Afinal de contas, teorias absolutamente consolidadas poderiam ser inteiramente
invalidadas por uma simples experiência que lhe atacaria um aspecto periférico.
Continuando com meu exemplo idiota, uma simples bola que não cai quando eu a
arremesso não pode derrubar sozinha toda a teoria da gravidade, no pensar de
Lakatos. Mas vamos aprofundar um pouco isso tudo.
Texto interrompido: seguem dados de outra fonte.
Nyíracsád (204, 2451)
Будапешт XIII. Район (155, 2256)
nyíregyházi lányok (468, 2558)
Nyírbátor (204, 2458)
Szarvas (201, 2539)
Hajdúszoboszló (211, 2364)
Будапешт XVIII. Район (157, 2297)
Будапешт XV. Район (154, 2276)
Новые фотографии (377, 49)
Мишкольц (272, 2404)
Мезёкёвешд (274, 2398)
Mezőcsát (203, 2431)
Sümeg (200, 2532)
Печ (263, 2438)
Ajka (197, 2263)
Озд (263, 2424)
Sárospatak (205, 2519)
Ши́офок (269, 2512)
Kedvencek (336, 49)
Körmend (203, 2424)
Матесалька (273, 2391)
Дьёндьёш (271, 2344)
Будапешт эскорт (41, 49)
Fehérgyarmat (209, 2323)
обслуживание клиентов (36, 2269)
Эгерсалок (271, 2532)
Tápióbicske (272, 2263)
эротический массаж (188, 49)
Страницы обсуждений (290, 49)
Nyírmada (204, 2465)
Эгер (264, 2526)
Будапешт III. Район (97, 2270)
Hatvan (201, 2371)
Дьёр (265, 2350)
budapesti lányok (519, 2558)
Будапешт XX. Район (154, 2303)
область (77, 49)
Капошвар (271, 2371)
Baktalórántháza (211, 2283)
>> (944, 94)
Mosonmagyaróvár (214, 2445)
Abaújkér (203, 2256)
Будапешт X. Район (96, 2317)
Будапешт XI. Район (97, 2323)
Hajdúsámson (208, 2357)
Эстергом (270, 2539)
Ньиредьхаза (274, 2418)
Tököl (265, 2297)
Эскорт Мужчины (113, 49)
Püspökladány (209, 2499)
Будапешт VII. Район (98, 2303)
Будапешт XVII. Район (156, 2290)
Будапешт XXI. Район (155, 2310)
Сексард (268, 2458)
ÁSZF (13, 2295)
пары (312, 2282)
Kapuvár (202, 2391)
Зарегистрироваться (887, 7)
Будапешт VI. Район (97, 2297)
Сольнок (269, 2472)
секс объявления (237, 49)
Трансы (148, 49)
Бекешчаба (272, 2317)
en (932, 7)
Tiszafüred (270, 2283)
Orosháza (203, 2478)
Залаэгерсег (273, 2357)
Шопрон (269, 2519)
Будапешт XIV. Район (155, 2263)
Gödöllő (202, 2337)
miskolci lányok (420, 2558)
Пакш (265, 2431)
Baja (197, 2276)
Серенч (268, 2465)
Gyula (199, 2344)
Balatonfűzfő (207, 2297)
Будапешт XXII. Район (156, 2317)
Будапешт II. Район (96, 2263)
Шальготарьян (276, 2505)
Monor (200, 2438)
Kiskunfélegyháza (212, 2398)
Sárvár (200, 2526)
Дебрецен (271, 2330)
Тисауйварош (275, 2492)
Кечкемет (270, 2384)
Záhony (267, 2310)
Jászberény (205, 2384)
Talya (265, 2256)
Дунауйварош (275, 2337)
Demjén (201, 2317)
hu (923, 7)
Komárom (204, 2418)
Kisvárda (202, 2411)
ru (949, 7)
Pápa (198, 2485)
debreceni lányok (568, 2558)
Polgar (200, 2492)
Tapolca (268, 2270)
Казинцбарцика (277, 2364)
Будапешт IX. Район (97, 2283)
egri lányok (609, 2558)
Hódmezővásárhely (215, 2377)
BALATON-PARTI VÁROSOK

Lakatos entende que Thomas Kuhn (vide)
se equivoca com sua tese das crises que transformam teorias em novos
paradigmas. Afinal de contas, a comunidade científica, se assim procedesse,
estaria apenas surfando em novas ondas acriticamente. No entanto, a
historicidade contida na proposta do norte-americano é um princípio a ser
considerado que o falsificacionismo ingênuo não enxerga. É que Kuhn afirma que
as trocas de teorias são a própria história da ciência, enquanto Lakatos
sofistica essa visão, expandindo-a para o conceito mais amplo de programa de
pesquisa científica.
Segundo Lakatos, um programa de pesquisa científica é o
conjunto de teorias que se modificam no decorrer do tempo, de modo a constituir
um núcleo firme infalseável e por um cinturão protetor composto por hipóteses e
teorias auxiliares. Este programa, ao contrário do que o nome faz pensar, não
se trata de um conjunto específico de cientistas de uma universidade que
realiza uma determinada pesquisa através de um financiamento público ou
privado. O programa, no dizer de Lakatos, é mais difuso, e diz respeito a
pensamentos que condividem o núcleo firme, ainda que realizados por cientistas
distintos em épocas diferentes. Sendo assim, a gravidade nasce com as teses de
leviandade de Aristóteles, passa pela aceleração constante de Galileu e desemboca
na gravitação universal de Newton, tendo como núcleo firme uma assertiva que
parece simples: os corpos se atraem. Tudo o que gira em volta são os objetos
primários de contestação.
Por que Lakatos faz a divisão entre núcleo e cinturão?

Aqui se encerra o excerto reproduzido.